Alıştırma Bölümleri:
1 > Sayfa alıntısına göre Mesut Yılmaz seçimler hakkında ne dedi?
2 > Sayfa alıntısında "Ben hükümetimi seçiyorum" ile "işkence yapıyor birileri." arasındaki kısmı, ikisi de dahil olmak üzere, "ortaokul" yerine "ilkokul" koyarak yeniden yazın.

Sayfa Alıntısı:
━━━━━━━━━━━━━━━━━━━━
MESUT Yılmaz seçimler ertelensin dedi ya kıyametler koptu bir anda.
DSP bişey söylüyor, Fazilet bişey söylüyor, CHP bişey söylüyor, ağzı olan konuşuyor, kulağı olan kaşıyor, burnu olan sümkürüyor...
Oysa beni, yani her seçimde kek gibi gidip oyunu veren sade vatandaş Gani Müjde'yi hükümeti belirleyen seçimler hiç mi hiç ilgilendirmiyor.
Çünkü ben devletimi seçmek istiyorum.
* * *
MECLİS koridorlarını dolduran, çoğu kasaba eşrafından lacivert takım elbiseli kuru kalabalığın bu ülkenin kaderini tayin etmekte yetersiz kaldığının bilincindeyim üzülerek.
Kalkan ve inen parmakların daha çok ekonomik nedenlerle çıkan küçük tefek yasalar için, mevzuatlar için kalkıp indiğinin herkes farkında.
Ben hükümetimi seçiyorum ama devletim bildiğini okuyor.
Ben şeffaf karakol vaat ettiği için hükümetimi seçiyorum, aynı yıl gazeteci Metin Göktepe'yi duvarın üzerinden "düşürüyor" birileri.
Ben çocuklara daha iyi gelecek için gidiyorum sandık başına, Manisa'da ortaokul çocuklarına işkence yapıyor birileri.
Ben burnuna yumruk atan mafyayı yakalasın diye oy veriyorum Mesut abime, onun döneminde yumruk atanın abisine kırmızı pasaport veriyor bazıları.
━━━━━━━━━━━━━━━━━━━━
Verilen Malzeme:
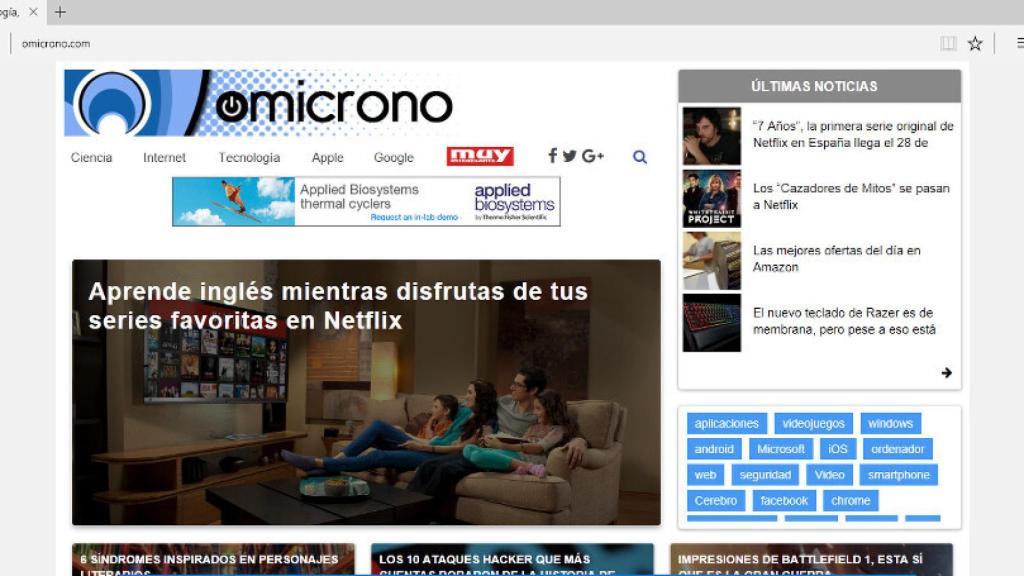Add page to favorites star icon
1024x576 pixels.
pos(975,43)
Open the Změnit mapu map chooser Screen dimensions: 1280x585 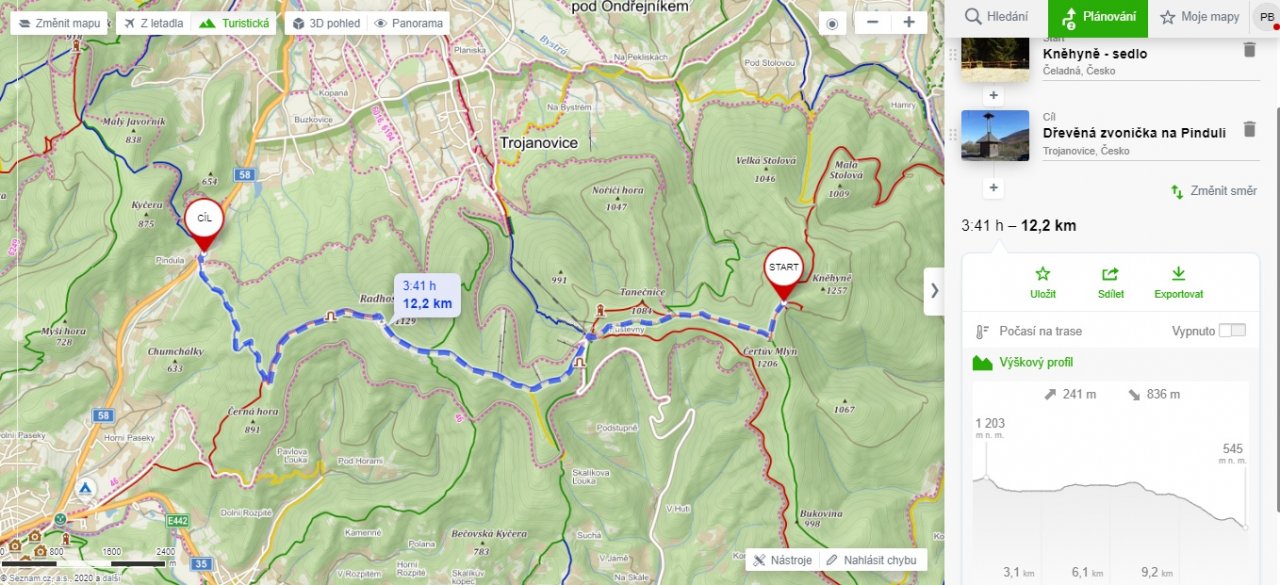point(59,23)
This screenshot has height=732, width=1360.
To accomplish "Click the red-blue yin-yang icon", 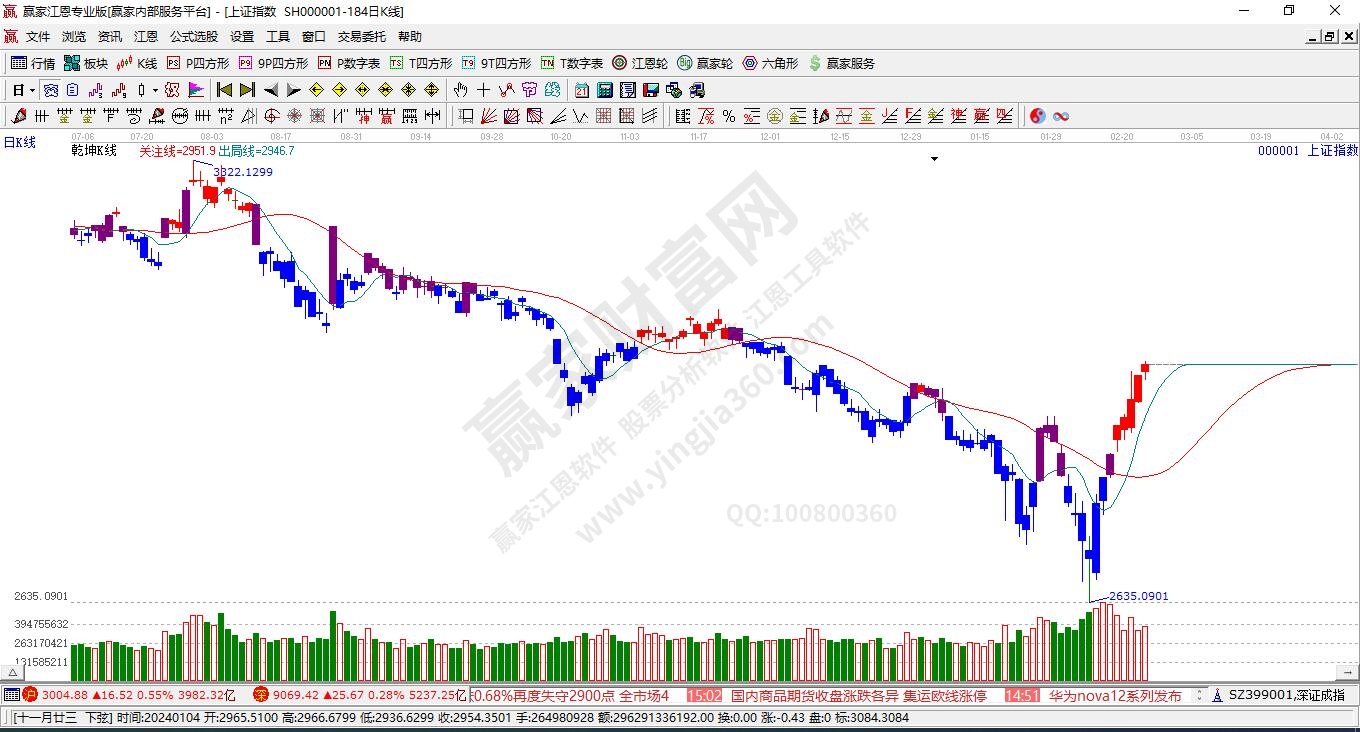I will point(1038,116).
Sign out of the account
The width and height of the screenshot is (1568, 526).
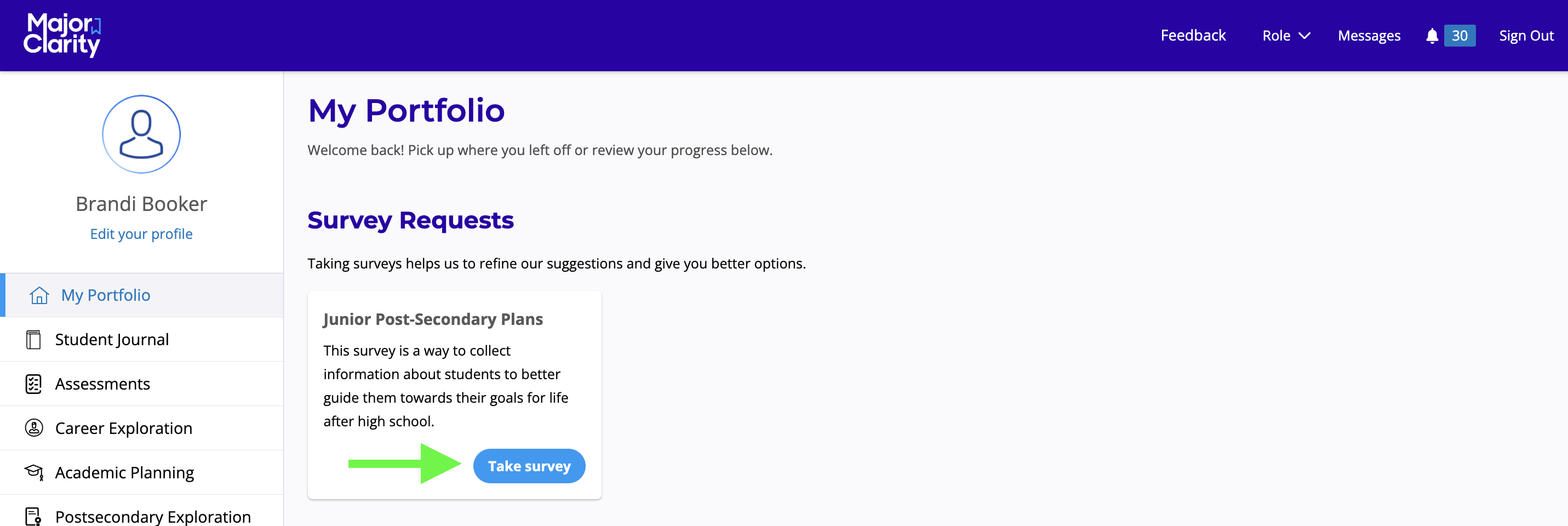1525,36
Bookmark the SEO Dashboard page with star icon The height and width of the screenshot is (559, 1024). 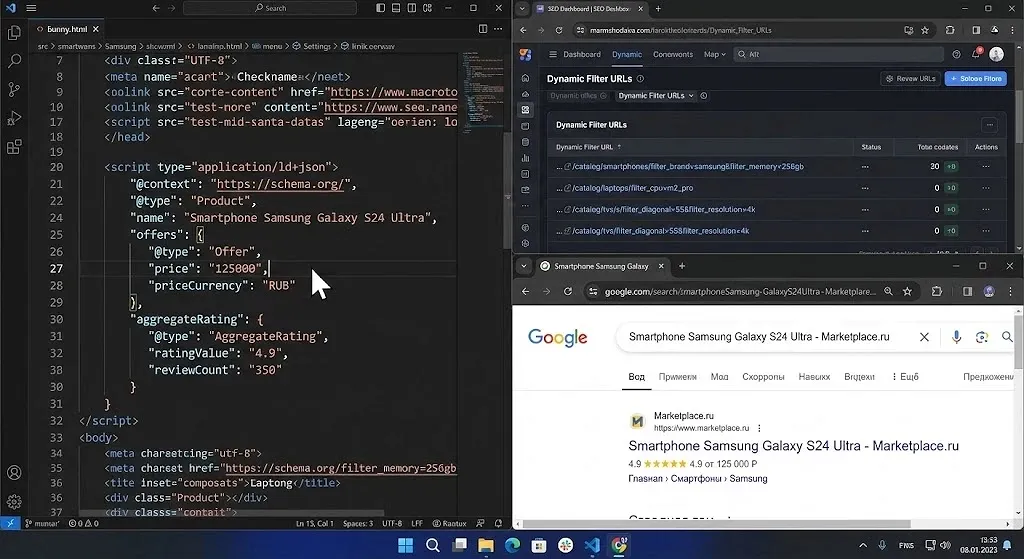point(927,30)
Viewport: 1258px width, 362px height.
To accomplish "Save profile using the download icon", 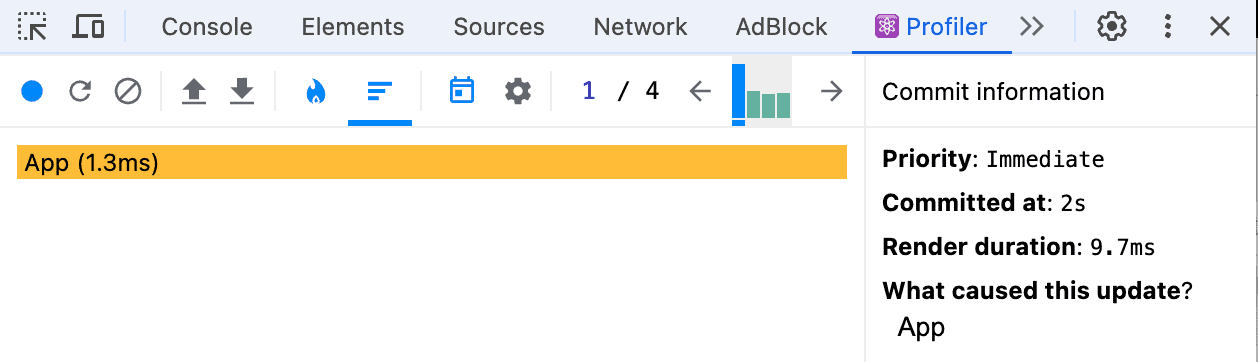I will [x=242, y=92].
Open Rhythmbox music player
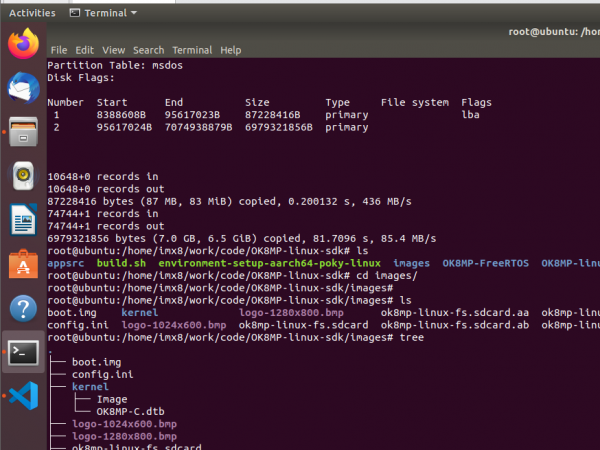The height and width of the screenshot is (450, 600). [x=23, y=176]
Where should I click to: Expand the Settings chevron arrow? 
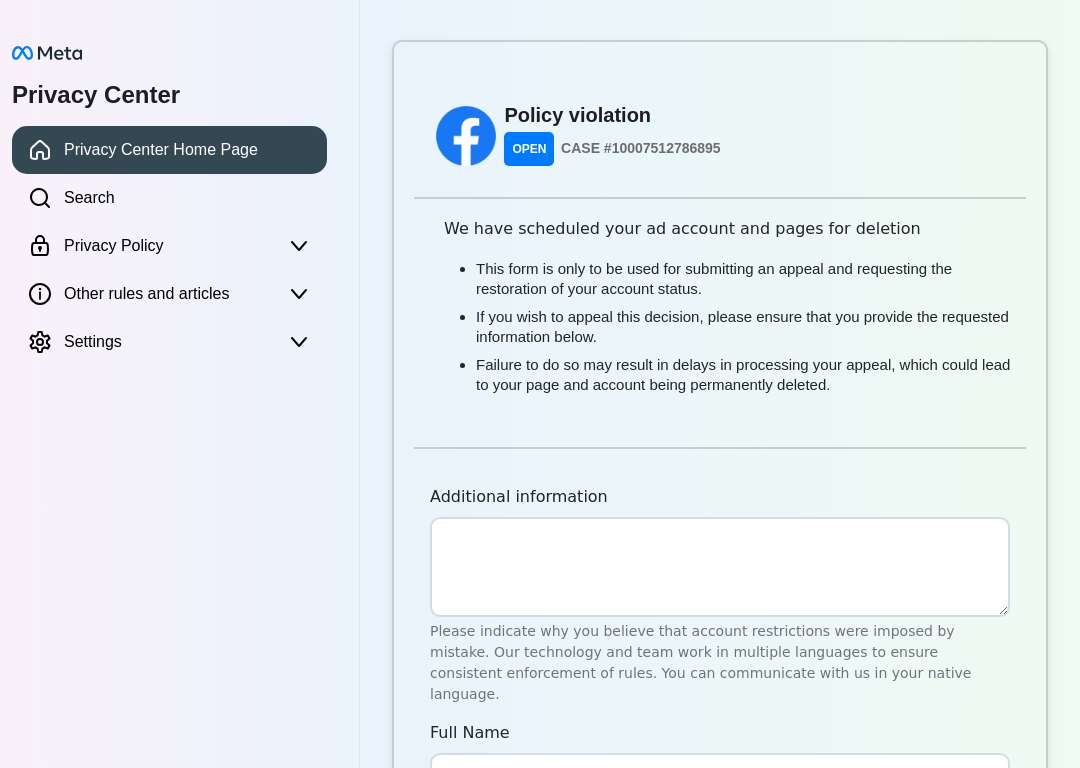click(x=299, y=342)
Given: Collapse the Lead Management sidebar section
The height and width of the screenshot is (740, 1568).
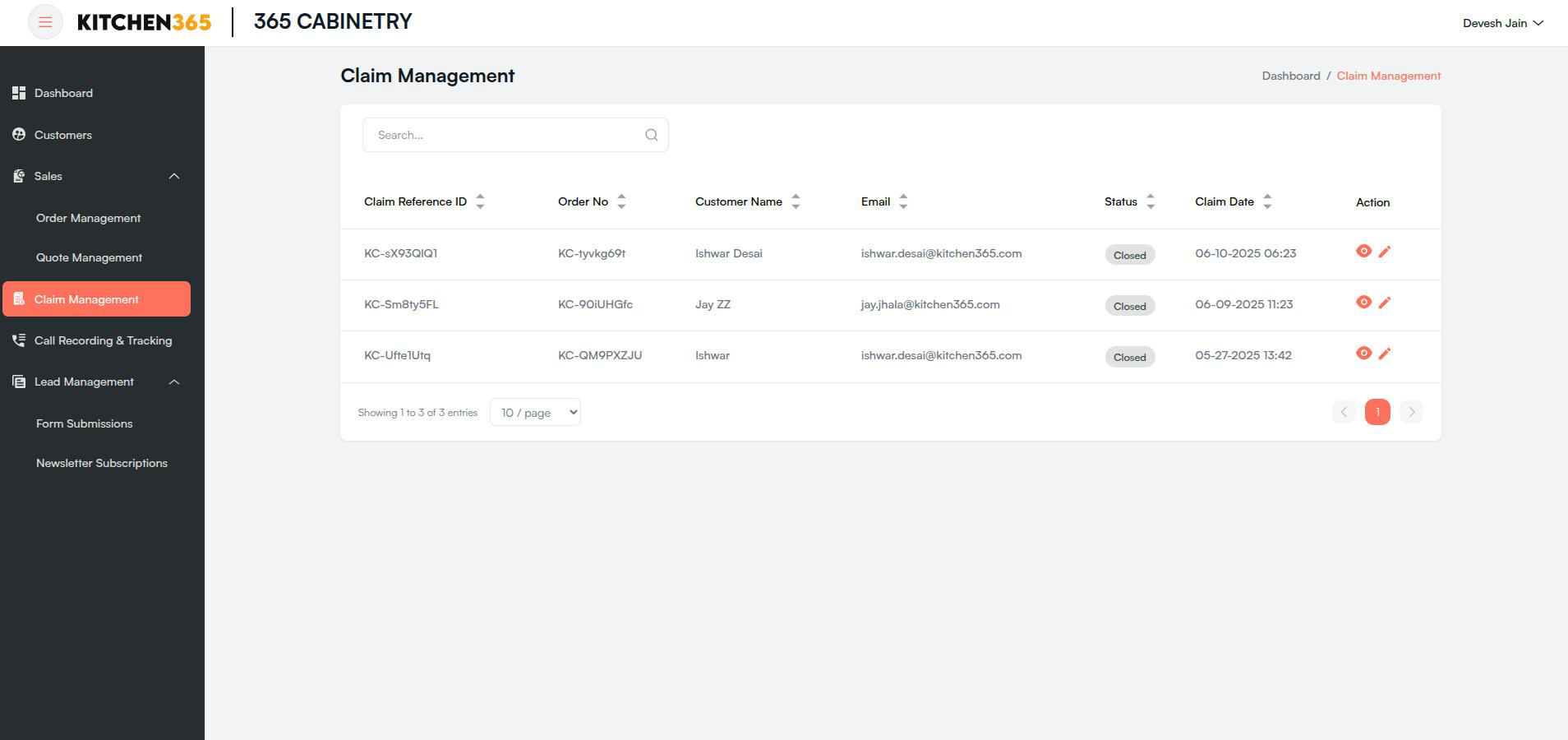Looking at the screenshot, I should (174, 382).
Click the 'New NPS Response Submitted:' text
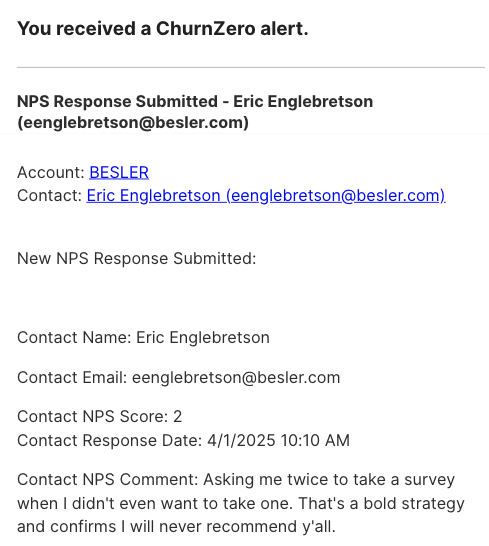 (x=137, y=258)
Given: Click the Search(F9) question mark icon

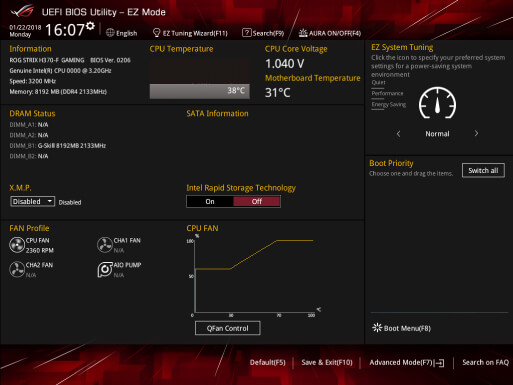Looking at the screenshot, I should [x=247, y=33].
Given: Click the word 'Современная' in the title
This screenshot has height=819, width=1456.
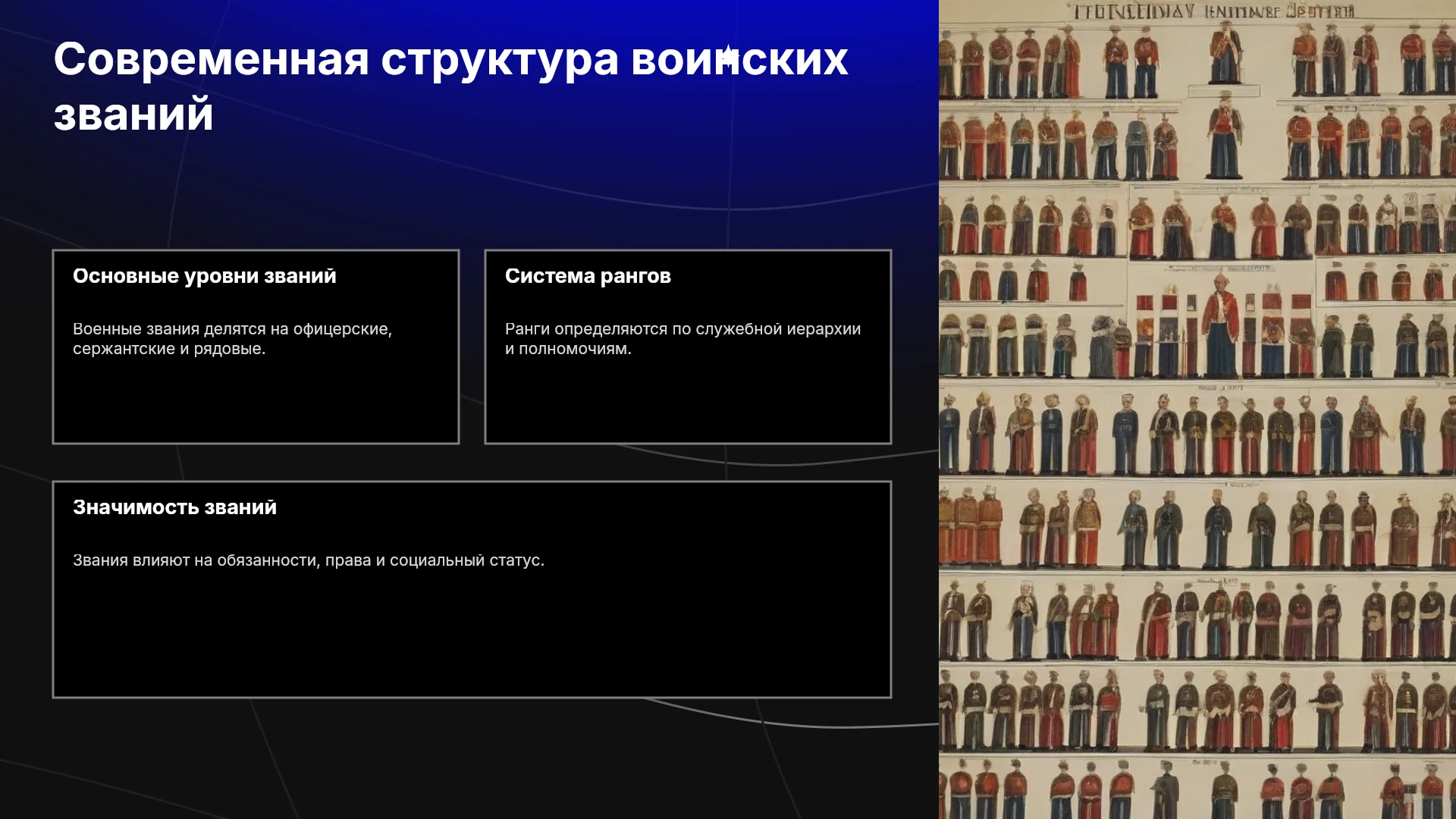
━━━━━━━━━━━━━━━━━━━━
Sorunların Çözümleri:
1 > Seçimler ertelensin dedi.

2 >
Ben hükümetimi seçiyorum ama devletim bildiğini okuyor.
Ben şeffaf karakol vaat ettiği için hükümetimi seçiyorum, aynı yıl gazeteci Metin Göktepe'yi duvarın üzerinden "düşürüyor" birileri.
Ben çocuklara daha iyi gelecek için gidiyorum sandık başına, Manisa'da ilkokul çocuklarına işkence yapıyor birileri.